La Constitución Española en su artículo 44.1 dispone que los poderes públicos promoverán y tutelarán el acceso a la cultura. Las revistas culturales son un medio importantísimo para la difusión y transmisión cultural, además de ser un motor de cambios y estímulo intelectual de las personas.
Las revistas culturales son laboratorios de ideas y realizan un periodismo reflexivo, que permiten a la ciudadanía su desarrollo, además son un elemento esencial para la construcción de una democracia plural y diversa. Las revistas culturales además son un instrumento de difusión y de promoción de los libros y juegan un papel clave en la industria cultural ayudando a la dinamización económica, ya que aportan un 1,04% al Producto Interior Bruto de nuestro país.

Durante 20 años bajo el mandato de varios Gobiernos, con un sistema racional y equilibrado, hemos mantenido una apuesta decidida de apoyo al sector, entendiendo que la apuesta por la difusión y distribución de las revistas culturales cumplía de manera fidedigna el mandato de nuestra Constitución. Con este sistema las revistas culturales pasaron de ser “aves en extinción” a permanecer en el tiempo engrandeciendo y enriqueciendo nuestro patrimonio cultural.

Las cabeceras de las revistas culturales se han mantenido contra viento y marea en medio de las crisis económicas más graves. Ahora, tras unos pocos meses del Ministro Wert al frente del Ministerio de Educación, Cultura y Deportes contemplamos con preocupación como muchas de ellas pueden pasar a ser historia, como el Ministro Wert, que pasará también a la historia como el responsable de liquidar y enterrar el sector editorial.

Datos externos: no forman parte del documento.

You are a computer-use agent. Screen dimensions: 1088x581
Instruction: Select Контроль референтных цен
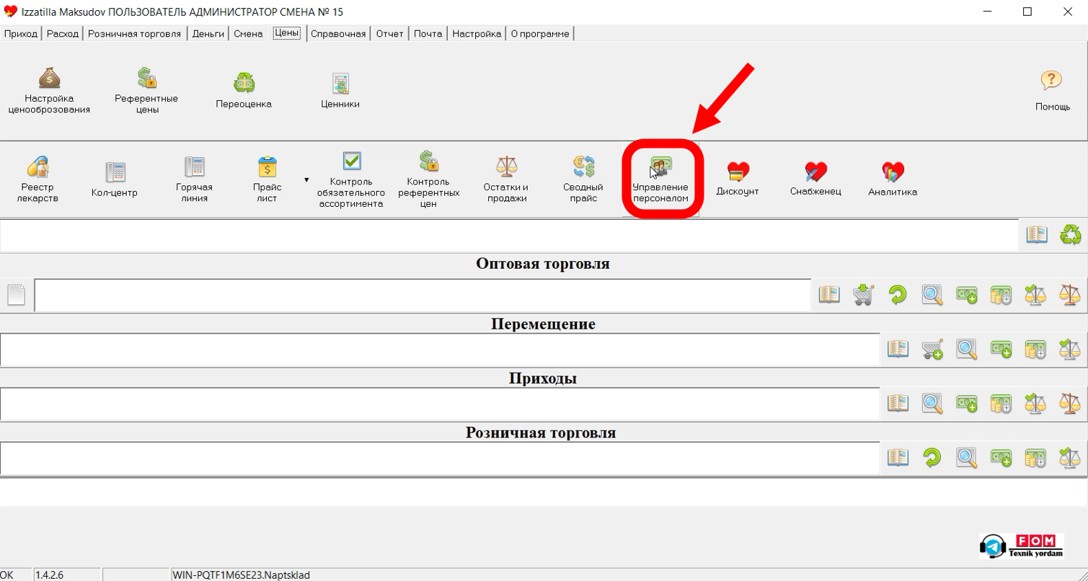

Las ayudas que hasta ahora recibían las revistas culturales suponían un sistema por el cuál todos ganaban:
1. Los ciudadanos y ciudadanas que disponían de forma gratuita el acceso a las revistas culturales en las bibliotecas públicas
2. Las Bibliotecas publicas que ampliaban y mejoraban sus fondos bibliográficos
3. Las empresas y entidades sin ánimo de lucro editoras de las revistas que disponían de más suscripciones
4. Y la cultura, que con este sistema potenciaba la transmisión cultura entre los territorios al tiempo que enriquecía nuestro patrimonio cultural y lingüistico

La situación actual ha sido creada por el Ministerio de Educación, Cultura y Deportes, las palabras del propio Ministro Wert donde afirmo que se trataba de un problema jurídico, no son correctas, se trata de un problema político, social y cultural, que ha sido creado por el propio Ministro Wert y que ha dejado a las puerta de la muerte a muchas de las revistas culturales, y otras tantas, 20 en lo que va de año, enterradas para siempre. Cuando existe voluntad política, se encuentran soluciones factibles y beneficiosas para todos, y el Ministro les aseguro, no la tiene.

La situación que sufren las revistas no pasa de ser una anécdota, con esta actuación el Ministro ha firmado la defunción en nuestro país de las revistas culturales.

El Ministro, en pleno frenesí por reducir el déficit, ha utilizado la razón burocrática y jurídica para llevar al abismo a las revistas culturales. Ahora, sólo tiene que sentarse y esperar un poco, ya hay 20 cabeceras de revista que no volverán a salir a la calle. Ahora sólo queda la parte final del plan, ante menos beneficiarios, menos presupuesto que destinar, hay demasiada gente viviendo de la cultura, hay que acabar con la “burbuja cultural”, esta es la realidad de la política del Partido Popular, recortes de libertades a través de recortes económicos. Señor Wert, antes de destruir se construye, y no se deja a un sector tan importante como la edición y difusión de la revistas culturales a los pies del abismo.

El año 2012 lo hemos perdido ya, pero no podemos seguir en este vacío, por ello, es necesario que ante la situación creada desde el Gobierno se resuelva ya, por un lado, con visión de futuro asegurando las ayudas al sector editorial que representan las revistas culturales y por otro lado, estableciendo los mecanismos necesarios para que las revistas culturales vuelvan a las bibliotecas públicas, permitiendo que todos los ciudadanos y ciudadanas puedan acceder de manera gratuita a ellas.